The NSW Electoral Commission has confirmed a critical defect found in the Swiss government’s e-voting system allowing vote manipulation to take place is also present in the state’s iVote system.
But the electoral body has stressed that its online voting platform is still safe to use in the state election later this month.
It follows new research on Tuesday that revealed a critical issue with the way the Swiss government’s sVote system run by Swiss Post verified ballots cast in an election.
The cryptographic trapdoor goes to the heart of the system, which like the NSW government’s iVote system uses software from the Spanish vendor Scytl.
It allows a malicious authority to change votes without being able to detect that manipulation, which the researchers put down to the implementation of the Bayer and Groth proof mechanism.
But in a statement NSWEC said that, although “present in the iVote system”, the identified “issue does not affect the use of iVote for the NSW state election”.
“The affected component in the iVote system is the ‘mixnet’. Before votes are decrypted and counted, the mixnet is used to randomise the order of the votes to ensure they cannot be connected to individual voters,” the Commission said.
“This is part of the process that ensures that iVote users have the same ability to cast a secret ballot as voters who use any other voting channel.”
“Scytl is working with the Commission to deploy a fix for the system this week.”
However it said that, unlike the Swiss Post system, the NSWEC “machine on which the mixnet runs is not physically connected to any other computer systems either within or outside the NSW Electoral Commission”.
“In order for this weakness to be an issue, a person would need to gain access to the physical machine. They would need all the right credentials and the right code to alter the software,” the Commission said.
iVote has been closed for ‘system maintenance’ since 5:30pm on Tuesday, which the NSWEC website puts down to "reports of an usability issue casting a vote using iVote".

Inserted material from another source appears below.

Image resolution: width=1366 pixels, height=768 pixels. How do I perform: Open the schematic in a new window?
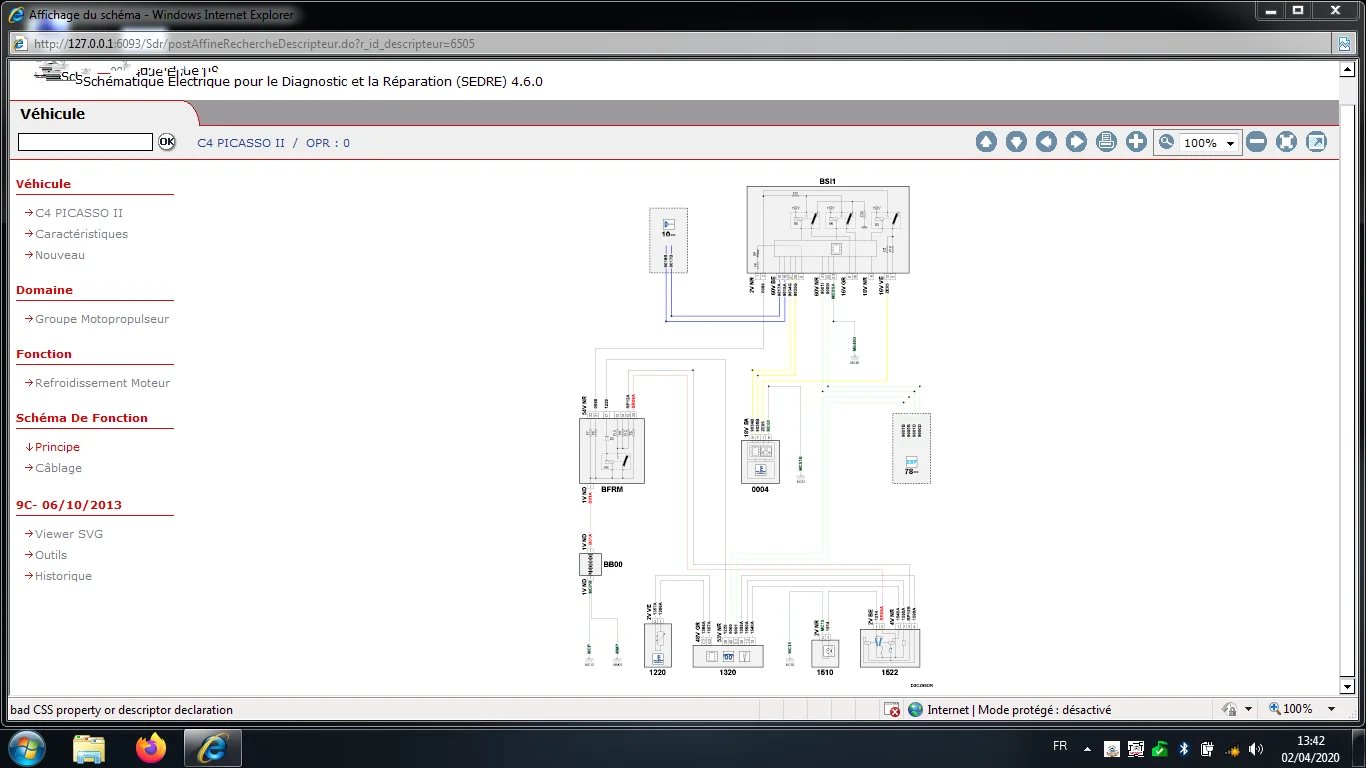pos(1317,142)
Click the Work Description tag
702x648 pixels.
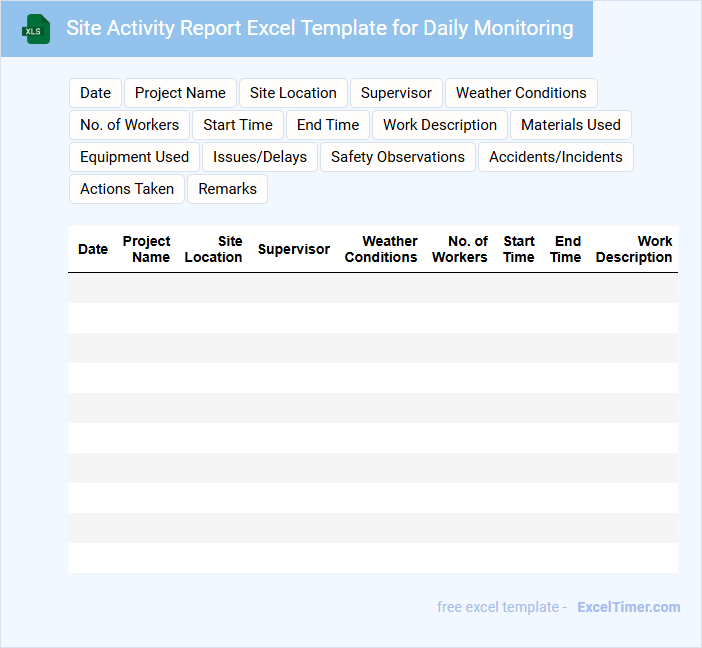pos(440,125)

The discovery of the cryptographic trapdoor in the Swiss government's and NSW government's e-voting systems highlights the importance of opening source code to the public.
This was a key recommendation of a recent review into the iVote system by former secretary of the federal Attorney-General’s Department Roger Wilkins.
In January, the NSWEC invited individuals with a private or academic interest to review aspects of the iVote system source code prior to the election. This is in addition to its own private testing.